Written task:
Copy the listing below line for line, without changing anything.

----------

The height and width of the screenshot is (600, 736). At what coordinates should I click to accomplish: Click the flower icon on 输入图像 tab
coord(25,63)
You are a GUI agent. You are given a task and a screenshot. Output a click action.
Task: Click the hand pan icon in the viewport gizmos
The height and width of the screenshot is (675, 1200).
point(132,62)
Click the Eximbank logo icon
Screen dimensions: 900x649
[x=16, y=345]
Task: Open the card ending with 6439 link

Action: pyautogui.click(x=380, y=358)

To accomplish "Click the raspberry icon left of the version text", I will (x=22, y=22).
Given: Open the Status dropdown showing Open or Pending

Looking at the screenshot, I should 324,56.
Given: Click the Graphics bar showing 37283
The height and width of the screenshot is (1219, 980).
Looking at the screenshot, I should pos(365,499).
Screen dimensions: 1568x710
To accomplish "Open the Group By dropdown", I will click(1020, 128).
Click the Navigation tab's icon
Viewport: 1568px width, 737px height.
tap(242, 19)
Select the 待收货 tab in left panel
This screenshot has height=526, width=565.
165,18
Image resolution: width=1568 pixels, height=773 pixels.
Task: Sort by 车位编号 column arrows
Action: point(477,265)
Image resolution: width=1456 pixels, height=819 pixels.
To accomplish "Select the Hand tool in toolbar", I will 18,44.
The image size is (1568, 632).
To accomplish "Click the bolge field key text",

----------

Written answer:
The height and width of the screenshot is (600, 736). At what coordinates should I click to accomplish: Click the flower icon on 输入图像 tab
coord(25,63)
You are a GUI agent. You are given a task and a screenshot. Output a click action.
Task: Click the hand pan icon in the viewport gizmos
The height and width of the screenshot is (675, 1200).
point(132,62)
Click the Eximbank logo icon
Screen dimensions: 900x649
[x=16, y=345]
Task: Open the card ending with 6439 link

Action: pyautogui.click(x=380, y=358)

To accomplish "Click the raspberry icon left of the version text", I will (x=22, y=22).
Given: Open the Status dropdown showing Open or Pending

Looking at the screenshot, I should 324,56.
Given: Click the Graphics bar showing 37283
The height and width of the screenshot is (1219, 980).
Looking at the screenshot, I should pos(365,499).
Screen dimensions: 1568x710
To accomplish "Open the Group By dropdown", I will click(1020, 128).
Click the Navigation tab's icon
Viewport: 1568px width, 737px height.
tap(242, 19)
Select the 待收货 tab in left panel
This screenshot has height=526, width=565.
165,18
Image resolution: width=1568 pixels, height=773 pixels.
Task: Sort by 车位编号 column arrows
Action: point(477,265)
Image resolution: width=1456 pixels, height=819 pixels.
To accomplish "Select the Hand tool in toolbar", I will 18,44.
The image size is (1568, 632).
To accomplish "Click the bolge field key text",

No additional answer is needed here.